The international legal community
has also long-recognized the role of counsel in securing human rights,
especially in the criminal context. The UN Basic Principles on the Role of
Lawyers (the “Basic Principles”) were adopted in 1990 at the Eighth United
Nations Congress on the Prevention of Crime and the Treatment of Offenders (now
known as the United Nations Congress on Crime Prevention and Criminal
Justice). They follow the Congress’s adoption of the UN Basic Principles on
the Independence of the Judiciary at the Seventh Congress in 1985. The Basic
Principles were not a new announcement about the importance of counsel, but
were designed to solidify the centrality of the legal profession in securing
the basic human rights delineated in the Charter of the United Nations, the
Universal Declaration of Human Rights, the International Covenant on Civil and
Political Rights, the International Covenant on Economic, Social and Cultural
Rights, the Body of Principles for the Protection of All Persons under Any Form
of Detention or Imprisonment, the Standard Minimum Rules for the Treatment of
Prisoners, and the Declaration of Basic Principles of Justice for Victims of
Crime and Abuse of Power. As the Basic Principles state
in their preamble:
. . . adequate protection of the human rights and
fundamental freedoms to which all persons are entitled, be they economic,
social and cultural, or civil and political, requires that all persons have
effective access to legal services provided by an independent legal profession
. . . .
Like judicial
independence, an independent legal profession depends on mechanisms to allow
access to justice, restraint of government actors in chilling the rights of
lawyers to form associations and express their opinions on important matters of
public concern, as well as the quality and ethics of the lawyers themselves
secured through adequate education and enforcement of ethical rules.
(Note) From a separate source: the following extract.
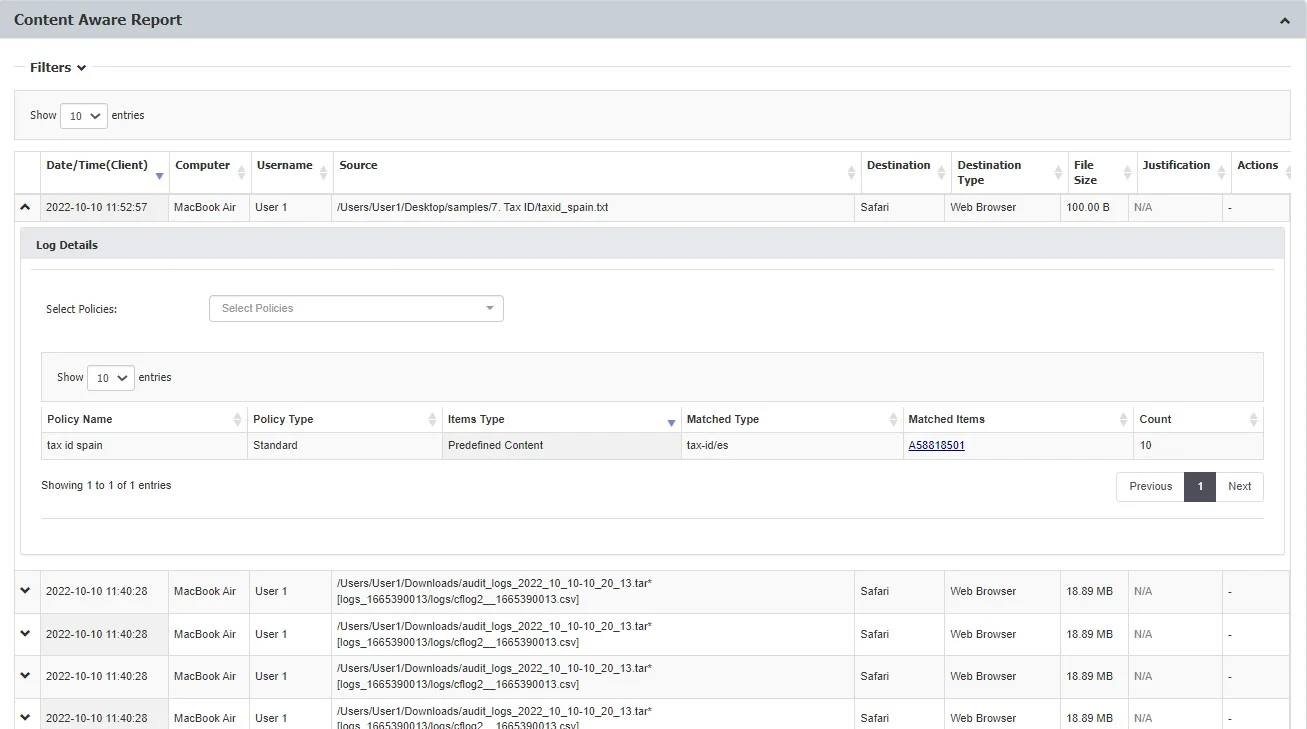The width and height of the screenshot is (1307, 729).
Task: Collapse the Content Aware Report panel
Action: pyautogui.click(x=1285, y=21)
The Basic
Principles address each of these elements through itemized commitments for
governments to undertake in the areas of (1) access to lawyers and legal
services; (2) special safeguards in criminal justice matters; (3)
qualifications and training of lawyers; (4) guarantees for the functioning of
lawyers; (5) freedom of expression and association for lawyers; (6) the role of
professional associations of lawyers; and (7) disciplinary proceedings for
lawyer misconduct.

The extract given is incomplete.